Lately I had a client ask me to work on a tool to check and email account, look up certain files XML which could be inside a zip file, then extract certain info, push that to the database.

Usually this client has all it’s software under .Net Framework, which under the standard library does not have a POP3 client library, you have to go for a 3rd party one, looking around for options I tough to myself “If I did this in python I would have easily done all that by now”, so yeah I gave it a shot, used poplib to access email, with email module to parse and extract files, ZipFile to compressed files and lxml.etree for XML processing, most of the modules are under the Python Standard Library and are well tested, in a few minutes I had the script done, now what was left was database access, GUI and reporting.

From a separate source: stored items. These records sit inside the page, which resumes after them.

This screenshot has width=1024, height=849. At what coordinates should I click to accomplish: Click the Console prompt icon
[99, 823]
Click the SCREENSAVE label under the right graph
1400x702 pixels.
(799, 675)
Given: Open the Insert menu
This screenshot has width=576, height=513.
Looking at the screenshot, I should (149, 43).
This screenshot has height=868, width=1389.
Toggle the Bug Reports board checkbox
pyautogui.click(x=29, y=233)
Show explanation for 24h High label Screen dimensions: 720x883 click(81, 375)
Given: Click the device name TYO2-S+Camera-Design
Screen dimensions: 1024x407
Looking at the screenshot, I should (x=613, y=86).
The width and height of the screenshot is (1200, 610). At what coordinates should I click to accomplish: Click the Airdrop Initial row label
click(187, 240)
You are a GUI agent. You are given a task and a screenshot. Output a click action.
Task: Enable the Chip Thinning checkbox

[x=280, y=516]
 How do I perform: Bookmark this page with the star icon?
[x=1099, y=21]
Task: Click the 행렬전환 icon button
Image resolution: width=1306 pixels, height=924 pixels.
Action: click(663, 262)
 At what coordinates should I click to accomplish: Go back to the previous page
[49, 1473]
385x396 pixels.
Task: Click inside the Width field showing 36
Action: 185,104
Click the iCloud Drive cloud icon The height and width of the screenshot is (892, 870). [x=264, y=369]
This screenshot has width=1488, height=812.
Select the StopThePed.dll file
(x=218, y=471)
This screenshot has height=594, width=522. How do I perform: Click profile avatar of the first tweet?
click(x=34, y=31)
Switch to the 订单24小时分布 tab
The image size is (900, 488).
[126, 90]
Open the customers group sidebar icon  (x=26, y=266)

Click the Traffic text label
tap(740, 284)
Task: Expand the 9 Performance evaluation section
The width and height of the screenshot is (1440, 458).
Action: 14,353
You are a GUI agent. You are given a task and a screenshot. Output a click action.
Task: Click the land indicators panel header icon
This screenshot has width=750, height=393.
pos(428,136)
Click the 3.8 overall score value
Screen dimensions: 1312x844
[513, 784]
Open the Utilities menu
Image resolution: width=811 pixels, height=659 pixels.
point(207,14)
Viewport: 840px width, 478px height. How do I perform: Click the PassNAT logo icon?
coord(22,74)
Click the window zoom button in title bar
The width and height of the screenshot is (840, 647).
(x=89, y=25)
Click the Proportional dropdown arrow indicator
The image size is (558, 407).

For the database they use a combination of Advantage DB and MS SQL Server, the table I needed to access was on the MSSQL Server, fortunately SQLAlchemy can work with it quite well, for GUI elements I used PySide which is working quite well right now on Windows.

The only thing missing now is Reporting, I would usually go for ReportLab + tRML and PDF output, however this being a Desktop application needed to be a bit different, I looked up at options with Qt (and PySide), NCReport looked nice but is a bit pricey and no Python bindings, most reporting tools are sort of standalone, you cannot plug them in your application and feed them custom data, thus applications such as JasperReports or Eclipse BIRT are out of the window.

Unfortunately there are no High-Level interfaces or toolkits for reporting under Qt + Python, which strikes me as a downside, having to work you way by hand is a no no at this level, it just wastes time and the results are usually not very reusable or flexible. I tried QtWebKit which could be almost perfect if it could do multi page printing easily, but no. I may end up just doing a simple report on VS.Net and launching a separate app for reporting.

Guess it’s time to roll our own Qt based reporting engine, which could be plausible, the QGraphics classes seems to be fit for this kind of job, but there are many missing pieces that would need to be fill in. Layout engine is sort of there, but I don’t see multi-page rendering support, you can render Qt widgets but it really looks out of place, kind of like printing a screen shot for a report.

In conclusion, I guess I could have done all that under C#, but I find Python to be more convenient for me (as I’m way more proefficient on it that on C# + .Net), guess a combination of the two would do for now.